▸ EXERCISE GOAL:
Print every row below word for word, with nothing added, removed, or reworded.

▸ RECORDED INFORMATION:

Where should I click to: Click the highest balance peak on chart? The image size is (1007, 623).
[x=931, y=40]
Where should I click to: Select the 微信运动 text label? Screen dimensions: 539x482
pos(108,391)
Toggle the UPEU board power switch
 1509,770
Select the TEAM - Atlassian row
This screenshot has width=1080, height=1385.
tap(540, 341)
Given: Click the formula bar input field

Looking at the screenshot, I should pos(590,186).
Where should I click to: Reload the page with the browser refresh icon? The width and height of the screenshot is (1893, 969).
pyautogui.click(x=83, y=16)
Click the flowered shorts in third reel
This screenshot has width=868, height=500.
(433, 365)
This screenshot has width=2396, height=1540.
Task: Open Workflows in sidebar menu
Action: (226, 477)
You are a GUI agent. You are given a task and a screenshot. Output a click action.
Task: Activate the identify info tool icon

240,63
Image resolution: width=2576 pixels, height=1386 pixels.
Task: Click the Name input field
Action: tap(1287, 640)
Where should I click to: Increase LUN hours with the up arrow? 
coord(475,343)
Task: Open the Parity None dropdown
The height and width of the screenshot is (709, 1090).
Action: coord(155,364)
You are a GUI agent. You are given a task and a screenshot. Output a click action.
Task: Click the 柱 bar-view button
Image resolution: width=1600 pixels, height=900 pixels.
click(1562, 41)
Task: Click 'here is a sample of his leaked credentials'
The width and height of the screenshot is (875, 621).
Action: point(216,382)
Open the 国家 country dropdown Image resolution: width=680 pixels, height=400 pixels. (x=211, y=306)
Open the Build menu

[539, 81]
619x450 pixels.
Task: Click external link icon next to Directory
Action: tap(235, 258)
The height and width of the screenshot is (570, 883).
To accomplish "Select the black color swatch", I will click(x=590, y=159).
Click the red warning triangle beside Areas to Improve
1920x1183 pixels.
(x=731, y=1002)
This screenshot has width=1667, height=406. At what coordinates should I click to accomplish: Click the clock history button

▸ FINAL ANSWER:
Where should I click to: Click the highest balance peak on chart? The image size is (1007, 623).
[x=931, y=40]
Where should I click to: Select the 微信运动 text label? Screen dimensions: 539x482
pos(108,391)
Toggle the UPEU board power switch
 1509,770
Select the TEAM - Atlassian row
This screenshot has width=1080, height=1385.
tap(540, 341)
Given: Click the formula bar input field

Looking at the screenshot, I should pos(590,186).
Where should I click to: Reload the page with the browser refresh icon? The width and height of the screenshot is (1893, 969).
pyautogui.click(x=83, y=16)
Click the flowered shorts in third reel
This screenshot has width=868, height=500.
(433, 365)
This screenshot has width=2396, height=1540.
Task: Open Workflows in sidebar menu
Action: (226, 477)
You are a GUI agent. You are given a task and a screenshot. Output a click action.
Task: Activate the identify info tool icon

240,63
Image resolution: width=2576 pixels, height=1386 pixels.
Task: Click the Name input field
Action: tap(1287, 640)
Where should I click to: Increase LUN hours with the up arrow? 
coord(475,343)
Task: Open the Parity None dropdown
The height and width of the screenshot is (709, 1090).
Action: coord(155,364)
You are a GUI agent. You are given a task and a screenshot. Output a click action.
Task: Click the 柱 bar-view button
Image resolution: width=1600 pixels, height=900 pixels.
click(1562, 41)
Task: Click 'here is a sample of his leaked credentials'
The width and height of the screenshot is (875, 621).
Action: point(216,382)
Open the 国家 country dropdown Image resolution: width=680 pixels, height=400 pixels. (x=211, y=306)
Open the Build menu

[539, 81]
619x450 pixels.
Task: Click external link icon next to Directory
Action: tap(235, 258)
The height and width of the screenshot is (570, 883).
To accomplish "Select the black color swatch", I will click(x=590, y=159).
Click the red warning triangle beside Areas to Improve
1920x1183 pixels.
(x=731, y=1002)
This screenshot has width=1667, height=406. At what coordinates should I click to accomplish: Click the clock history button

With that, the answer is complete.